Let $k[x_1,y_1,\ldots,x_n,y_n]$ be the polynomial ring in $2n$ variables over a field $k$ of characteristic zero. Let $\alpha_n: x_i \leftrightarrow y_i$, $1 \leq i \leq n$; clearly, $\alpha_n$ is an involution (=automorphism of order two). Denote the set of symmetric elements with respect to $\alpha_n$ by $S_{\alpha_n}$.
When $n=1$, it is not difficult to see that every element of $k[x_1,y_1]$ can be written $u+v(x-y)$, where $u,v \in S_{\alpha_1}$. Clearly, $[k(x_1,y_1):k(S_{\alpha_1})]=[k(S_{\alpha_1})(x-y):k(S_{\alpha_1})]=2$.
($(x-y)^2 \in k(S_{\alpha})$). If I am not wrong, the $k$-subalgebra of symmetric elements is generated by $\{x+y,x^2+y^2\}$ or by $\{x+y,xy\}$.
When $n \geq 2$: (1) What is $S_{\alpha_n}$? (2) what is $[k(x_1,y_1,\ldots,x_n,y_n):k(S_{\alpha_n})]$?
Notice that $S_{\alpha_n}$ contains not only $n$ copies of $S_{\alpha_1}$ (each copy with variables $x_i,y_i$), but also elements such as $x_1x_2+y_1y_2$, so things are getting quite complicated (at least for me). Also, I suggest to consider the $n=2$ case before considering a general $n \geq 2$.
Any hints are welcome. Thanks!
Easier to see this after changing variables, $u_i=x_i+y_i, v_i=x_i-y_i$, Then the involution is $u_i\mapsto u_i, v_i\mapsto -v_i$. Then, it is easy to see that the invariants are generated by $u_i, v_iv_j, 1\leq i,j\leq n$ ($i=j$ included).
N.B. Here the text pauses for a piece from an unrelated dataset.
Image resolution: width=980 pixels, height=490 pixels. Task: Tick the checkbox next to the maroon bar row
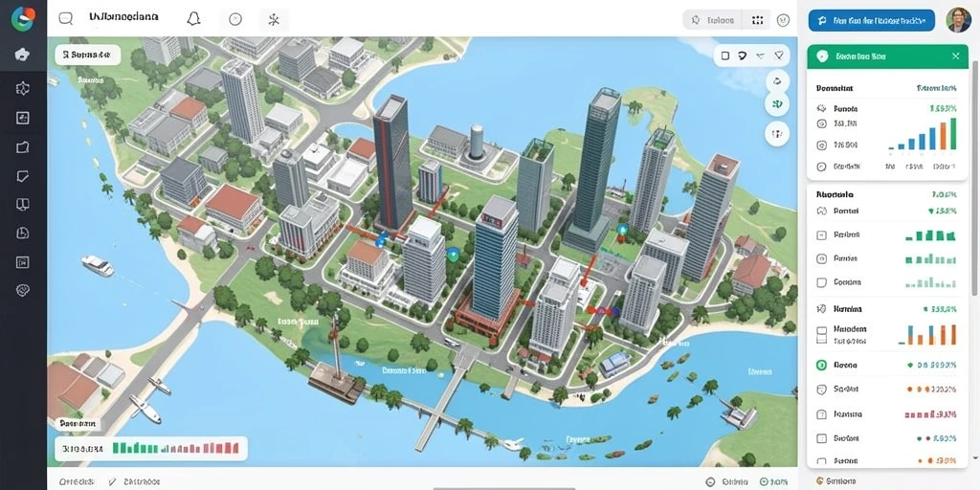click(x=821, y=413)
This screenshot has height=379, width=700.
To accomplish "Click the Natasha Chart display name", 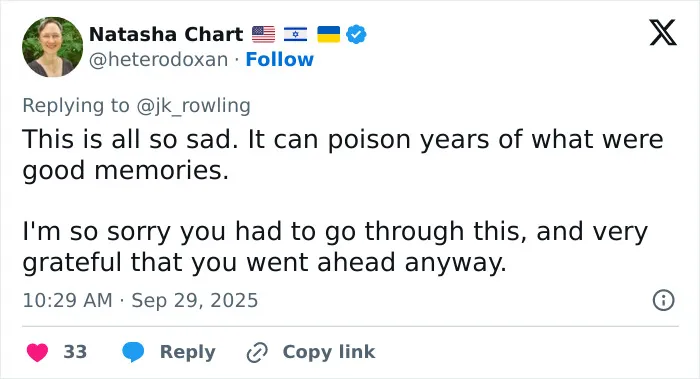I will pos(166,34).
For the corresponding field extension, we have $L=k(u_i, v_iv_j)\subset k(u_i,v_j)$. Take one of the $v_i$s, say $v_1$. Then we have both $v_1v_j$ and $v_1^2$ in $L$ and so, $v_j/v_1\in L$. Note that $$k(u_i,v_j)=k(u_i, v_1,v_2/v_1,\ldots, v_n/v_1).$$ Thus, we see that the fixed field contains all the generators but $v_1$. So, the extension is of the form $k(u_i,v_1^2,v_2/v_1,\ldots, v_n/v_1)=L\subset L(v_1)$. Since $v_1^2\in L$ we are done.